# Lamy Safari



## PenWorks

Well almost  Here is a Penchatta KS (kustom safari)

If you are new to FP's or even a season vet, I would urge you to go out and buy a Lamy Safari. The retail on this pen is 27.50 - 29.00 depending on the plastic color, or if you really want to go balls out, only 38.00 in aluminum. Can be had in F-M-B , and even with italic nibs 1.1,1.5 & 1.9 for 10.00 more. This is a great writing pen. Arguablly the best FP for the money. Consistant feed, ink almost always stays wet on the nib, super light and indistructable unlsess you happen to drop it on the nib. I sell a ton of these pens. 75% of them go to first time users. This way they won't be turned off by a fountain pen, because I know they will get hassel free enjoyment with it. The only down side to this pen, it uses propietery cartridges and converters by Lamy. 

Now this is where the KS comes in. A few years back, I turned some barrels in wood. Well I finally got around to making some resin barrels for them. Just to jazz up a good pen.

(Records from a pointing dataset)
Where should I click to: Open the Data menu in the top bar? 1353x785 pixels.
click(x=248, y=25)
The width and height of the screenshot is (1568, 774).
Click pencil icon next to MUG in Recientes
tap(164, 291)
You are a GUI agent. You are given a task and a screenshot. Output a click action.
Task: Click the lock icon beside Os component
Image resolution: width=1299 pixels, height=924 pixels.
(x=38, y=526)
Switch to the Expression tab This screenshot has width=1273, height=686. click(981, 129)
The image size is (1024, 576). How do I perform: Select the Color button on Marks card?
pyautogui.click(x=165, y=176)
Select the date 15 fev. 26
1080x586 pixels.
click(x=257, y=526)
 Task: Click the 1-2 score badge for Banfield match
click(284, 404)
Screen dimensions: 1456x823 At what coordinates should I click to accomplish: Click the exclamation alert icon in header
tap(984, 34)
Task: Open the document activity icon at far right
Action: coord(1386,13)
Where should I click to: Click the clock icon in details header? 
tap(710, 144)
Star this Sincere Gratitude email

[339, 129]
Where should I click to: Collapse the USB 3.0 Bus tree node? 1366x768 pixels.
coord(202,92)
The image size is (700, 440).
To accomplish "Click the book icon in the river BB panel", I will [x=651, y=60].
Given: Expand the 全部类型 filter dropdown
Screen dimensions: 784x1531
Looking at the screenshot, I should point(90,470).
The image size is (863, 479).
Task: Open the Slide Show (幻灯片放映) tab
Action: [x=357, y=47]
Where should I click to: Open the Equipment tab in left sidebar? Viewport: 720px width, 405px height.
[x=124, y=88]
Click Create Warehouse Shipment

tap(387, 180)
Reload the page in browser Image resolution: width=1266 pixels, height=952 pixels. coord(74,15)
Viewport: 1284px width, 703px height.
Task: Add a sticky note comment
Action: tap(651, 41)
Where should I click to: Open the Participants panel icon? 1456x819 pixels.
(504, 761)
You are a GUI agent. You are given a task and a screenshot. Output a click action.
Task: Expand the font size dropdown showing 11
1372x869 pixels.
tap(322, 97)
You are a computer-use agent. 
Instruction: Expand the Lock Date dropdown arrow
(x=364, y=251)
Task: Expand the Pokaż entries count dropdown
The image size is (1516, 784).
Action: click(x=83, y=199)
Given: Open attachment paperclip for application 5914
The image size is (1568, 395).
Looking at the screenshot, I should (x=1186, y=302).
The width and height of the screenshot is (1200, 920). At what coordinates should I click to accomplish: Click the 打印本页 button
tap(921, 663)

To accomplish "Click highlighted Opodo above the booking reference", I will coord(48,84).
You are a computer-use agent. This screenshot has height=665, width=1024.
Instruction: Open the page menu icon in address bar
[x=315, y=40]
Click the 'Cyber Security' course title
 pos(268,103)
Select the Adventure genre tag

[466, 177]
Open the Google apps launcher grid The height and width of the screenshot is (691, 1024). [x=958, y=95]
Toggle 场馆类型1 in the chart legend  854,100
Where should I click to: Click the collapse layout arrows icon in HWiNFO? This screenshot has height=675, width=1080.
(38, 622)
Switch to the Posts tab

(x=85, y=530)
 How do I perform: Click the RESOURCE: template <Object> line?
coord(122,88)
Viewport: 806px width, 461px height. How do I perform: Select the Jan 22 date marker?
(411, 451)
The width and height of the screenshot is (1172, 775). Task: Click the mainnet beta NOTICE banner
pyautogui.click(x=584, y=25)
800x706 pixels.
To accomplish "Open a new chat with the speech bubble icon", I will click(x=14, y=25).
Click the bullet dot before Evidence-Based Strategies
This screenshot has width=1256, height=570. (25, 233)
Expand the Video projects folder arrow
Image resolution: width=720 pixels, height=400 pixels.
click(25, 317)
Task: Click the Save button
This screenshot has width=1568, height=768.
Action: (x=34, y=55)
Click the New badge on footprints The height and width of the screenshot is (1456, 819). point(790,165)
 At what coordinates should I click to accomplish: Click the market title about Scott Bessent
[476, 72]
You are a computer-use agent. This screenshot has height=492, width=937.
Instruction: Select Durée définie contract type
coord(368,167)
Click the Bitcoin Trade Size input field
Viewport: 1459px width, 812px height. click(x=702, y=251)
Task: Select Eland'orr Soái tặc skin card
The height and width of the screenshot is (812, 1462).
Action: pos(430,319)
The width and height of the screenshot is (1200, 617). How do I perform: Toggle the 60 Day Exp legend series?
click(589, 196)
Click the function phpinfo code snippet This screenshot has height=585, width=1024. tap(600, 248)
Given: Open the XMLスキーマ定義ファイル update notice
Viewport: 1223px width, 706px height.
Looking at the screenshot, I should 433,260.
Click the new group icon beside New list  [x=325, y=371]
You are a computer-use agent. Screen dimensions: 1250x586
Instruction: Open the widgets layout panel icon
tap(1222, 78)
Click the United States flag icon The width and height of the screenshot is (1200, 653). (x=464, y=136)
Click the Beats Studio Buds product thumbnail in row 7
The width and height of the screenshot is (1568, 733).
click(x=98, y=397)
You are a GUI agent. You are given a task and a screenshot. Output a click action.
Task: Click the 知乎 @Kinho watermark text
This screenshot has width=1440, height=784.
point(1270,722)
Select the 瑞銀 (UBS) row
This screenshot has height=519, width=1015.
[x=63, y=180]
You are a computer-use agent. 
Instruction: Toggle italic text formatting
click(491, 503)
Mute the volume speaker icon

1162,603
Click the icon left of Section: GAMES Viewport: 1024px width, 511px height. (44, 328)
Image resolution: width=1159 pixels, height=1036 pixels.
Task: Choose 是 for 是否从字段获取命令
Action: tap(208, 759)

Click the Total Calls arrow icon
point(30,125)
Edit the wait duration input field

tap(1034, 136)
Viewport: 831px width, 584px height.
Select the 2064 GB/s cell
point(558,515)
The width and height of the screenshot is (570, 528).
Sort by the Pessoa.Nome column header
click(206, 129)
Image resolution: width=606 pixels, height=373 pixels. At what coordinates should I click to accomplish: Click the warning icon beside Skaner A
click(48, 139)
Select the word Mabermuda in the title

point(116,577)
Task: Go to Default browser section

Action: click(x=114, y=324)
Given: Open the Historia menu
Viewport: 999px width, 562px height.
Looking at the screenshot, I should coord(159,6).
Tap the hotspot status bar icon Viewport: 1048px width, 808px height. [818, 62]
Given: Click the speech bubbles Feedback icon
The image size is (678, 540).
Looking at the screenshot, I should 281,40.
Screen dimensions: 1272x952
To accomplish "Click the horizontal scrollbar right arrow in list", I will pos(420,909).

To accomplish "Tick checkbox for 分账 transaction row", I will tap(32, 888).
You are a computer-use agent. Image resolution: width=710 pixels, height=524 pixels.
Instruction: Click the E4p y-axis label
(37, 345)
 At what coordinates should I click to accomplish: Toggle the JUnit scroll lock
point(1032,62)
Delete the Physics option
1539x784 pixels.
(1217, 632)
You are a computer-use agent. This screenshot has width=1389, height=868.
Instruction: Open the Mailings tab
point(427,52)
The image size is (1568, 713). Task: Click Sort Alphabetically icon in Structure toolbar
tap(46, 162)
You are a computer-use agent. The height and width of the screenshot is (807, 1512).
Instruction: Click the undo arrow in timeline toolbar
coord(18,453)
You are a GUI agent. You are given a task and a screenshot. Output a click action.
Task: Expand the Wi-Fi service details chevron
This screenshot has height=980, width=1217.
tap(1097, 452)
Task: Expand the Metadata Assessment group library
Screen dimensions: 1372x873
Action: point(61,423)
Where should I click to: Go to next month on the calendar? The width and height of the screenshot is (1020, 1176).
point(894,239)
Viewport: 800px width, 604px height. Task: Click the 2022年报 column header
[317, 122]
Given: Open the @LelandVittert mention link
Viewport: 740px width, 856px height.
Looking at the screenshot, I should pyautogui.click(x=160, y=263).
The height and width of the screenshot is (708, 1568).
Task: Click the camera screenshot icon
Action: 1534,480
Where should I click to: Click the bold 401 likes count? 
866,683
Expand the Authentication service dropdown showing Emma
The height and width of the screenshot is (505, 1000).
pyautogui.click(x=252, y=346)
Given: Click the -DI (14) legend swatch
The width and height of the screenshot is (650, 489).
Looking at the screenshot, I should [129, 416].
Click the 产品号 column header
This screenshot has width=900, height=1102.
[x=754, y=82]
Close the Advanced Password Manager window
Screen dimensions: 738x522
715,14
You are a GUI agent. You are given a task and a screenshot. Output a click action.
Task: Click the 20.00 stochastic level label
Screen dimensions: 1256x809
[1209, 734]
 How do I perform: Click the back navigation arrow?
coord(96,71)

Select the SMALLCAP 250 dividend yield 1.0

(STATED GOAL): What does the Lamy Safari post name as the pen's only downside? Please answer from the Lamy Safari post alone.

(FULL SOLUTION): It uses proprietary cartridges and converters made by Lamy.